Your task
Continue the issue post on digitizing pangenome gene family sequences from the point where it stops.

+++ Source document +++

Open jpjarnoux opened 1 month ago
Hi!
I share part of my script to ensure that it's not me who is wrong here.
def digit_family_sequences(pangenome: Pangenome,
disable_bar: bool = False) -> tuple[List[DigitalSequence], bool]:
"""
Digitalised pangenome gene family sequences for HMM alignment
Args:
pangenome: Pangenome object with gene families
disable_bar: Flag to disable the progress bar
Returns:
List[pyhmmer.easel.Sequence]: list of digitalised gene family sequences
"""
sequences = []
logging.getLogger("PANORAMA").info("Begin to digitalized gene families sequences...")
for family in tqdm(pangenome.gene_families, total=pangenome.number_of_gene_families, unit="gene families",
desc="Digitalized gene families sequences", disable=disable_bar):
bit_name = family.name.encode('UTF-8')
sequence = family.sequence if family.HMM is None else family.HMM.consensus.upper()
if sequence[-1] == '*':
sequence = sequence[:-1]
seq = TextSequence(name=bit_name, sequence=sequence)

+++ Provided data +++

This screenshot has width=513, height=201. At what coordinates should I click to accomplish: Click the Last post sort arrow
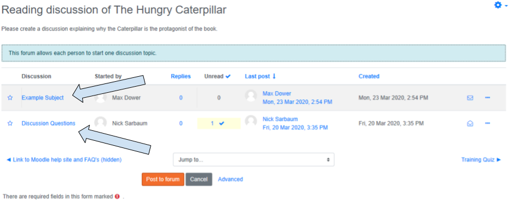pyautogui.click(x=274, y=76)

+++

Written response
sequences.append(seq.digitize(Alphabet.amino()))
available_memory = psutil.virtual_memory().available
return sequences, True if sys.getsizeof(sequences) < available_memory else False
def annot_with_hmmsearch(hmms: Dict[str, List[HMM]], gf_sequences: SequenceBlock, meta: pd.DataFrame = None,
threads: int = 1, disable_bar: bool = False
) -> Tuple[List[Tuple[str, str, str, float, float, float, float, str, str]], List[TopHits]]:
"""
Compute HMMer alignment between gene families sequences and HMM
Args:
hmms: List of HMM classified by bit_cutoffs
gf_sequences: List of digitalized gene families sequences
meta: Metadata associate with HMM
threads: Number of available threads
disable_bar: Disable progress bar
Returns:
Alignment results
"""
def hmmsearch_callback(hmm, _):
"""HMMSearch callback function for debugging
"""
logging.getLogger('PANORAMA').debug(f"Finished annotation with HMM {hmm.name.decode()}")
bar.update()
res = []
result = namedtuple("Result", res_col_names)
logging.getLogger("PANORAMA").info("Begin alignment to HMM with HMMSearch")
seq_file = SequenceFile("P.aeruginosa/all_protein_families.faa", digital=True)
with tqdm(total=sum(len(hmm_list) for hmm_list in hmms.values()), unit="hmm",
desc="Align target to HMM", disable=disable_bar) as bar:
all_top_hits = []
for cutoff, hmm_list in hmms.items():
options = {}
if cutoff != "other":
options["bit_cutoffs"] = cutoff
for top_hits in hmmsearch(hmm_list, seq_file, cpus=threads, callback=hmmsearch_callback, **options):
all_top_hits.append(top_hits)
for hit in top_hits.included:
assign = assign_hit(hit, meta)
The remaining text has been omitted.